'''
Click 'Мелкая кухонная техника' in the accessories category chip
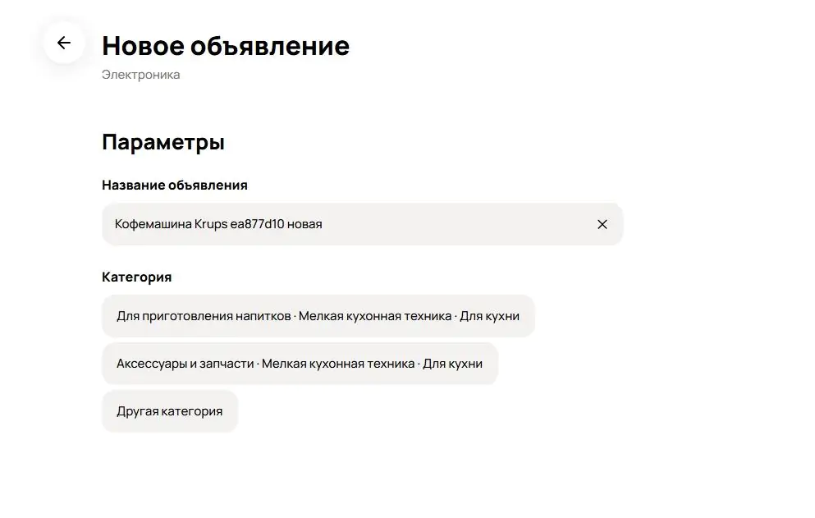 coord(338,364)
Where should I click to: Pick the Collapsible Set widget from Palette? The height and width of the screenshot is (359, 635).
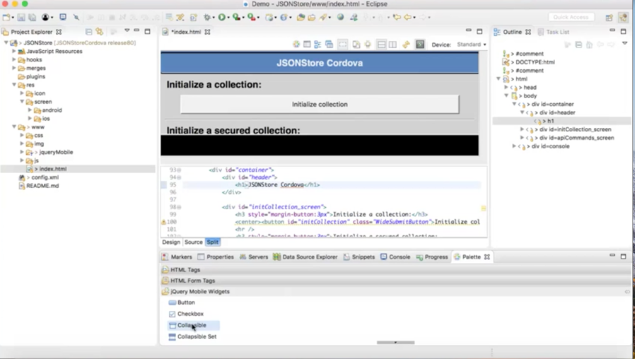coord(197,337)
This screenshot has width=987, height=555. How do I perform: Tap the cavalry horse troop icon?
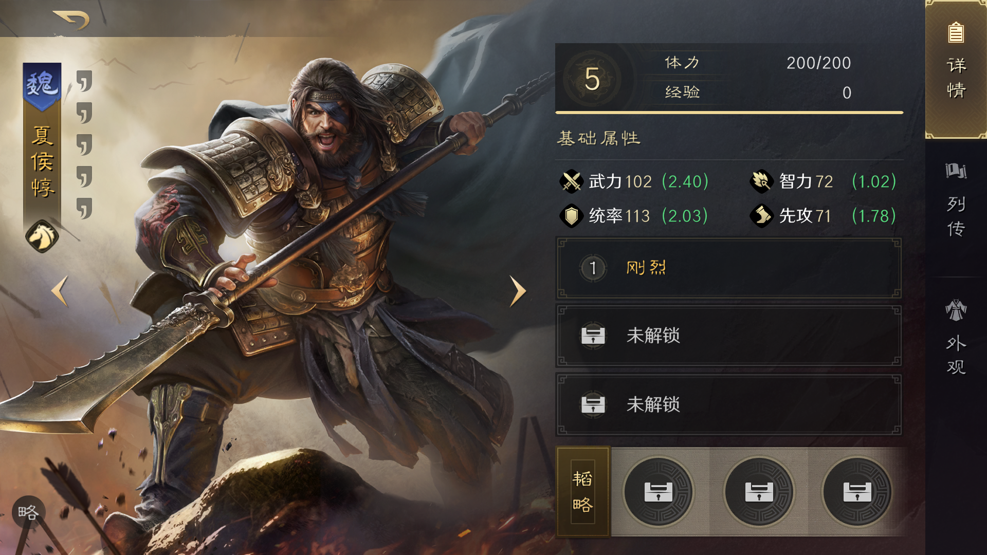coord(42,236)
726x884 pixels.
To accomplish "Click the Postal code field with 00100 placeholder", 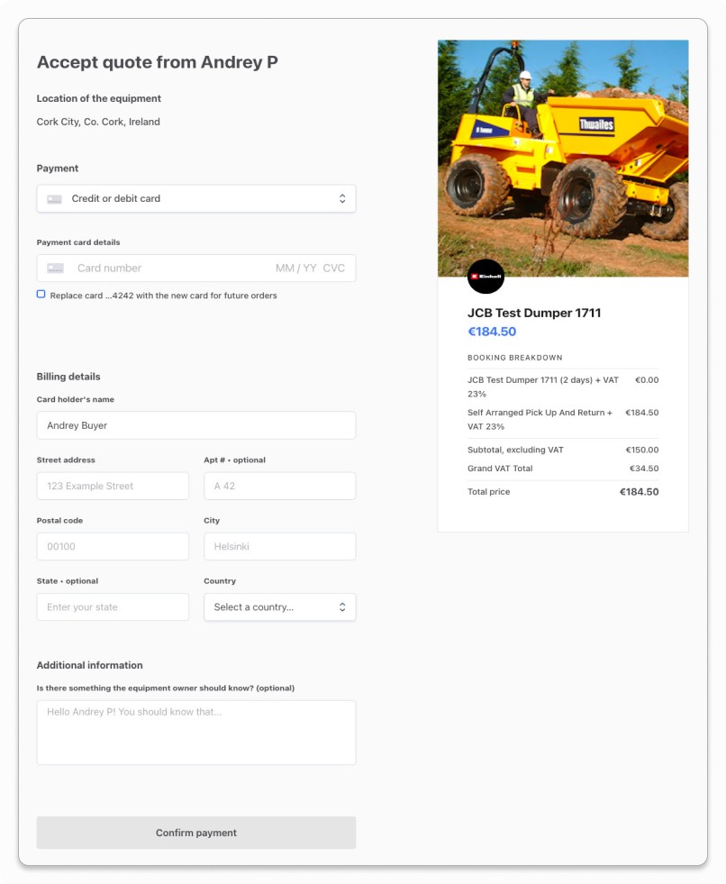I will pos(112,546).
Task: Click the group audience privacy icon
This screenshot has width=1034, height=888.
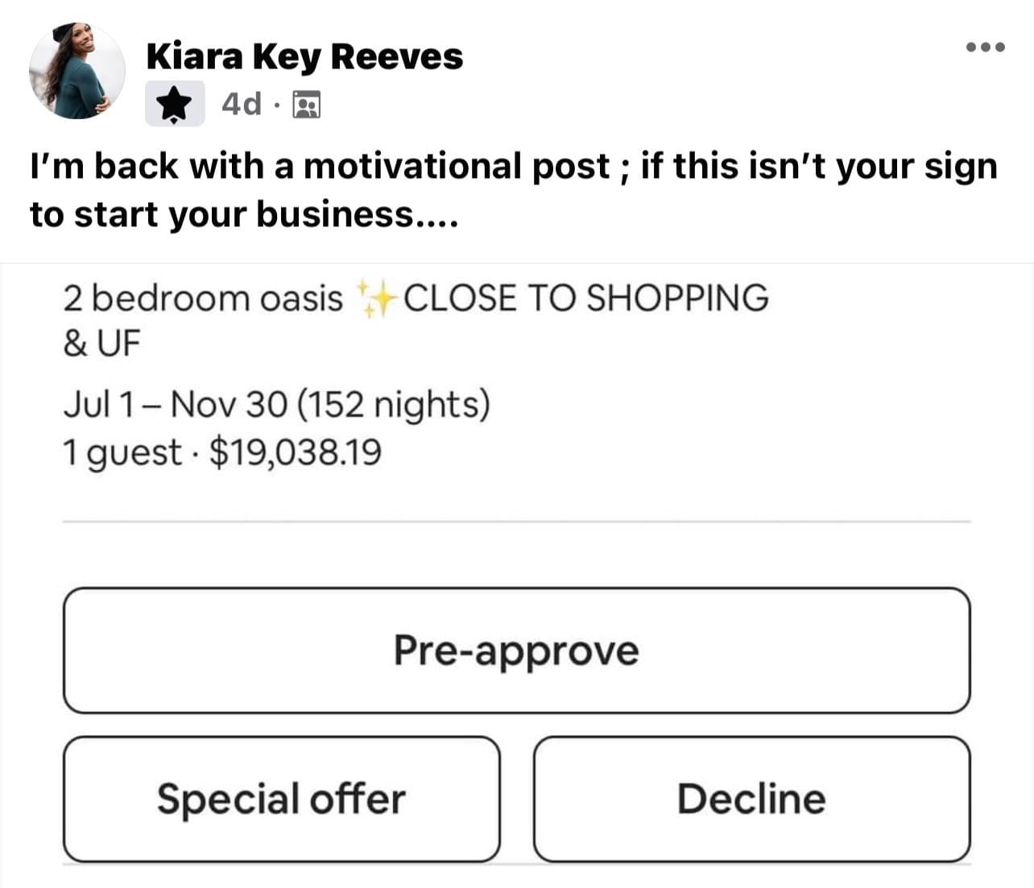Action: tap(306, 105)
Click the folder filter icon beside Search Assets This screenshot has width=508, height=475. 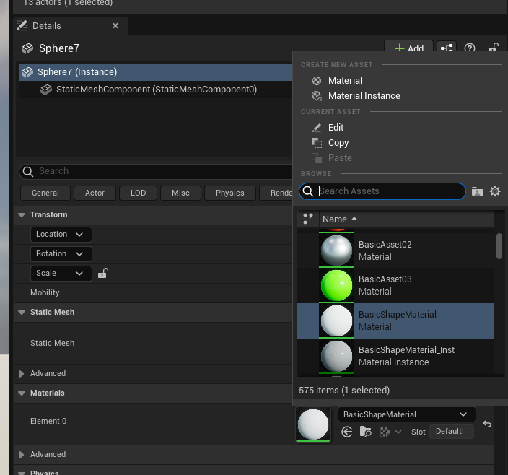pyautogui.click(x=477, y=191)
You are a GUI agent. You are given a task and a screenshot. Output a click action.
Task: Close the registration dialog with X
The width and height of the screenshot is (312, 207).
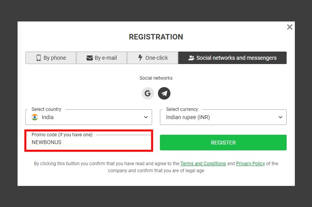pos(289,27)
'''
▶ **DESCRIPTION OF THE TASK**
Pictures stay out; retype only the lines from the line containing "You are a GUI" through the end of the listing, inclusive, exactly as they appear.

▶ **EXERCISE RESPONSE**
You are a GUI agent. You are given a task and a screenshot. Output a click action.
Task: Close the registration dialog with X
The width and height of the screenshot is (312, 207).
pos(289,27)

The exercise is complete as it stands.